▶ _Source_
** Begin **

Gregory Peck as Atticus Finch and Brock Peters as Tom Robinson in the 1962
film adaptation of “To Kill A Mockingbird”

Atticus Finch, the fictional lawyer in “To Kill a Mockingbird,” passionately believed in justice. He didn't like criminal law, yet he accepted the appointment to represent Tom Robinson, an African-American man charged with raping a young white girl. The story, set in Maycomb County, Alabama, in the early 1930s, portrays a lawyer who felt that the justice system should be colorblind. Had Atticus Finch run for office after the trial, could he have been elected?

A web video from the Republican National Committee darkly portrays Democratic vice presidential nominee Sen. Tim Kaine as having “protected the worst kinds of people” on death row as a defense attorney. The video features Lem Tuggle, whom Kaine defended on rape and murder charges. Tuggle was eventually executed. The video also focuses on Richard Lee Whitley, who was executed despite what the Richmond Times-Dispatch described as “about 1,000 hours of largely free legal work” on Kaine's part. We admire Atticus Finch, so why is it that Kaine’s defense of death penalty defendants is treated differently?

A long tradition in U.S. system

Representing unpopular clients has a long tradition in the American legal system. John Adams represented British soldiers accused of murder in the 1770 Boston Massacre. Before agreeing to represent the British soldiers (who were that era’s terrorists), Adams worried about his reputation. Yet, he said of his experience, “The Part I took in Defence of Cptn. Preston and the Soldiers, procured me Anxiety, and Obloquy enough. It was, however, one of the most gallant, generous, manly and disinterested Actions of my whole Life, and one of the best Pieces of Service I ever rendered my Country. Judgment of Death against those Soldiers would have been as foul a Stain upon this Country as the Executions of the Quakers or Witches, anciently. As the Evidence was, the Verdict of the Jury was exactly right.” John Adams was elected president of the United States. In an age of 24-hour cable, Willie Horton ads, and internet-driven misinformation, could Adams be elected president today?

Judge Kevin S. Burke

Paul Clement was a superstar appellate lawyer in the Bush administration. After resigning as solicitor general of the United States, he joined King & Spalding as a partner. Clement agreed to represent the Republican majority in the U.S. House of Representatives to defend the Defense of Marriage Act, the law that federally defined marriage as between one man and one woman. Shortly thereafter, King & Spalding withdrew from the case, and Clement promptly resigned from the firm to continue his representation. He said, "Representation should not be abandoned because the client's legal position is extremely unpopular in certain quarters." Clement’s decision to leave his firm had a notable defender: Attorney General Eric Holder. Holder said, “In ... representing Congress in connection with DOMA, I think he is doing that which lawyers do when we’re at our best ... [the] criticism, I think, was very misplaced.”

** End **

▶ _What is asked_
a. Copy the part of the article on defending unpopular clients from "Gregory Peck as" to "have been elected?" word for word.
b. Carry on the article about lawyers who defend unpopular clients from the point where it stops.

▶ _Dataset content_

** Begin **

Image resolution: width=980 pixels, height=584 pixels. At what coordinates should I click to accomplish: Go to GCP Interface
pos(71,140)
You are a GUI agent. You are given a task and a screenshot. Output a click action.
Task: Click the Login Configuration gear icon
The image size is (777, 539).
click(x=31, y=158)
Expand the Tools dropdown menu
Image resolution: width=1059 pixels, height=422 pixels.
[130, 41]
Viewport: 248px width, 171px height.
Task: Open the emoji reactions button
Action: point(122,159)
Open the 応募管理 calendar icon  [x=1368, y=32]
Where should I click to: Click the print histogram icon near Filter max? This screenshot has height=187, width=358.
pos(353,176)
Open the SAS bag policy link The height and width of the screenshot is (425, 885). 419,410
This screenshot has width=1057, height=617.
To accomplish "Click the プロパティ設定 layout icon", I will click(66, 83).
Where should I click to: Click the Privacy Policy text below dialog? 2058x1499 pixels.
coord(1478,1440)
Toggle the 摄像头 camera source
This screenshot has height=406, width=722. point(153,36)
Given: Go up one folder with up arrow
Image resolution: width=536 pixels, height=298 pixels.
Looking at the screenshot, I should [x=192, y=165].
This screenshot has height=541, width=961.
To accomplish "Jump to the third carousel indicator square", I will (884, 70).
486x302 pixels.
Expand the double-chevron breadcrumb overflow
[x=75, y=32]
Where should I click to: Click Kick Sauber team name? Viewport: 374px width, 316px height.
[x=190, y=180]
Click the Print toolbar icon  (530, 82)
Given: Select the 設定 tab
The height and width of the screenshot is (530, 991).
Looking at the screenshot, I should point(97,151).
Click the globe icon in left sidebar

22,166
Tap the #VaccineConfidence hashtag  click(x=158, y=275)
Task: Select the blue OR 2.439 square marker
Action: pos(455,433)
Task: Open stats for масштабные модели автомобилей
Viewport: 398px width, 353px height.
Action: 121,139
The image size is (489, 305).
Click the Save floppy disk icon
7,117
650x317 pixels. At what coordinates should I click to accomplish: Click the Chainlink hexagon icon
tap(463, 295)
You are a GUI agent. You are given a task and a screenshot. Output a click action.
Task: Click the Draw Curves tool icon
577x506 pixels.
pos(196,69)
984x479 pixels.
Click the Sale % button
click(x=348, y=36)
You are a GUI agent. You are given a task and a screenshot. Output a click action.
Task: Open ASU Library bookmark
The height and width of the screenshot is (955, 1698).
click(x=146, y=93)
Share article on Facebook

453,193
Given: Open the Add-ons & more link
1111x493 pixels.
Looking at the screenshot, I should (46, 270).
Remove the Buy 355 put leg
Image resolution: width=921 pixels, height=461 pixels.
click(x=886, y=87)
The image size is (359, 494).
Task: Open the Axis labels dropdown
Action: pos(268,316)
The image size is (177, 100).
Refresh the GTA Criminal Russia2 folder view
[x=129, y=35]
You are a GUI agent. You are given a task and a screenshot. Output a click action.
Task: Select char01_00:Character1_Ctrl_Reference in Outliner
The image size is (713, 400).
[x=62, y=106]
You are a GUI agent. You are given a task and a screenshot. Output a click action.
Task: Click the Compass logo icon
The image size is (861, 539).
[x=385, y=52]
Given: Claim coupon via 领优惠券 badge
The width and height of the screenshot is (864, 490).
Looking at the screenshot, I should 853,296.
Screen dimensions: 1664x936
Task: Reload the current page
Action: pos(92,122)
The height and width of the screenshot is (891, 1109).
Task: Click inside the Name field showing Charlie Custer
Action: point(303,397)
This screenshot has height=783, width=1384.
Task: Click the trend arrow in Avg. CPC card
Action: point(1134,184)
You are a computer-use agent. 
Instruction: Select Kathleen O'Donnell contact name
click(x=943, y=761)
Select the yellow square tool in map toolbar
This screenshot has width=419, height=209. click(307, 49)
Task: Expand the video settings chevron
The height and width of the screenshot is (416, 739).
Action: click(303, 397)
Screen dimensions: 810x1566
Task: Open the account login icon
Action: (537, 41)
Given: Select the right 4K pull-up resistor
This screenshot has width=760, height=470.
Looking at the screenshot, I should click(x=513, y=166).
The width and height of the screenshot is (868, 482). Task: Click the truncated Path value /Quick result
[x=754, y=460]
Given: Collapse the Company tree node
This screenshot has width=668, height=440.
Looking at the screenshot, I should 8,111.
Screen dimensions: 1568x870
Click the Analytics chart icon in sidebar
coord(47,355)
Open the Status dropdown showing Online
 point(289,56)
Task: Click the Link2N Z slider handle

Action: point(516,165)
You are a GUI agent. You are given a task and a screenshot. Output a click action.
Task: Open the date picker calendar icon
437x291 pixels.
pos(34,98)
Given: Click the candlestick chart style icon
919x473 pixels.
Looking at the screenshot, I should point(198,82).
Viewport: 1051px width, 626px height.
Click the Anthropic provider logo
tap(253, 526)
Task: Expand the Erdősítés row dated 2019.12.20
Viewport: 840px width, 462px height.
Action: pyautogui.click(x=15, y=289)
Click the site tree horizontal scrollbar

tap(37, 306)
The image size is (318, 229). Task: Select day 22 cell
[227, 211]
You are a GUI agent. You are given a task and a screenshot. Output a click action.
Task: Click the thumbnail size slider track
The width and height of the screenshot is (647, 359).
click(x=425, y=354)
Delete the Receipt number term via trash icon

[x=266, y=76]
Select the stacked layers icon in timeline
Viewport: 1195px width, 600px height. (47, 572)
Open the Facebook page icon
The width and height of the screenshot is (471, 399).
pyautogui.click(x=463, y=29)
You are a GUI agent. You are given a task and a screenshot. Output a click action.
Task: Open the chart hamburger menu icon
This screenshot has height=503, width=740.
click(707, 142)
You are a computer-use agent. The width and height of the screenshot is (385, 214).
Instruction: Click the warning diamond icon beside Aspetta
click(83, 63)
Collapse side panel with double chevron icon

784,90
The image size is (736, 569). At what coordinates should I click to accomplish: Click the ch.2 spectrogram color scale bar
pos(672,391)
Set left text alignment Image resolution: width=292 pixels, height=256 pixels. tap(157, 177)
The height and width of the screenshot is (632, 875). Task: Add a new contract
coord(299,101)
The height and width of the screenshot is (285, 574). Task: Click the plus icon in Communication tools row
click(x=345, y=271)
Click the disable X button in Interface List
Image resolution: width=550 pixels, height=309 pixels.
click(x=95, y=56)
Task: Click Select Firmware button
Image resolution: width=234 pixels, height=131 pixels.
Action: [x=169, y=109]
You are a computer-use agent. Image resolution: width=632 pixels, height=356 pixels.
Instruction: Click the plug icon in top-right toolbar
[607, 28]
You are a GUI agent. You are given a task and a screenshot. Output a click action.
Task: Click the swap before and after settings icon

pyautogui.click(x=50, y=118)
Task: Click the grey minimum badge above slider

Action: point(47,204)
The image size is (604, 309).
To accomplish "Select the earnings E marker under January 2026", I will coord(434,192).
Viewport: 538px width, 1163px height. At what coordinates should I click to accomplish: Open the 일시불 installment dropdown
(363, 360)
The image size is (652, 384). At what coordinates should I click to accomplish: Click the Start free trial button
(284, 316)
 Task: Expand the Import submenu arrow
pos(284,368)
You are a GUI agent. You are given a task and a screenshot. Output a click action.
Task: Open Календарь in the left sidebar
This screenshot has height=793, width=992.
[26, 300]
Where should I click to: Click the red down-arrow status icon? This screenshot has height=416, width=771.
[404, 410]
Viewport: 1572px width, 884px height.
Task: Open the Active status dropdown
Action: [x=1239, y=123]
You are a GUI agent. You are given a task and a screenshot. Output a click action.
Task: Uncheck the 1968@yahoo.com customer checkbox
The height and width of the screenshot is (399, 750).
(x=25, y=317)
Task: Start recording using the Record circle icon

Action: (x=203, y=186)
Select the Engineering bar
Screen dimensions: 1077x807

** End **

▶ _Final answers_
a.
Gregory Peck as Atticus Finch and Brock Peters as Tom Robinson in the 1962
film adaptation of “To Kill A Mockingbird”

Atticus Finch, the fictional lawyer in “To Kill a Mockingbird,” passionately believed in justice. He didn't like criminal law, yet he accepted the appointment to represent Tom Robinson, an African-American man charged with raping a young white girl. The story, set in Maycomb County, Alabama, in the early 1930s, portrays a lawyer who felt that the justice system should be colorblind. Had Atticus Finch run for office after the trial, could he have been elected?

b.
“Mr. Clement’s statement misses the point entirely,” Richard Socarides, president of Equality Matters, wrote in The New York Times. “While it is sometimes appropriate for lawyers to represent unpopular clients when an important principle is at issue, here the only principle he wishes to defend is discrimination and second-class citizenship for gay Americans.”

Paul Clement will likely never run for public office, but there are those who speculate Clement may someday be nominated for the U.S. Supreme Court. The confirmation process has become quite partisan. Would it be fair to deny him confirmation because of his representation of a client and defense of a ban on gay marriage?

More examples: Debo Adegbile and Steve Jones

In 2014, the Senate rejected the nomination of Debo Adegbile to be chief of the Civil Rights Division of the Justice Department. Adegbile's nomination was rejected because as an executive of the NAACP Legal Defense Fund, he worked on a series of briefs made on behalf of Mumia Abu-Jamal, who was convicted of killing a Philadelphia police officer in 1991. Every Republican senator voted against Adegbile and several Democrats joined them. “I made a conscientious decision [to vote against Adegbile] after talking to the wife of the victim,” Democratic Sen. Joe Manchin told reporters. After talking with gay victims of discrimination would it be appropriate for a senator to vote against Paul Clement?

Steve Jones was a seasoned trial lawyer in Oklahoma who was asked by the court to represent Timothy McVeigh, the Oklahoma courthouse bomber. As a young lawyer, Jones had represented a student who was arrested the day after National Guardsmen killed four students at Kent State University. Jones’ client was charged with carrying a Viet Cong flag in violation of a state law prohibiting the display of a red flag or emblem of anarchy or rebellion. After 12 lawyers had refused to defend the student, Jones took the case and was promptly fired by the law firm where he worked.

Jones knew the risk of representing McVeigh. “When I agreed to represent Mr. McVeigh, I felt it important that a trial lawyer from the Oklahoma bar be ready to accept the court’s appointment. If no competent or experienced trial lawyer in Oklahoma was willing to defend Mr. McVeigh, it would have been a black mark not only against justice, but against the bar association and ultimately our state and society.”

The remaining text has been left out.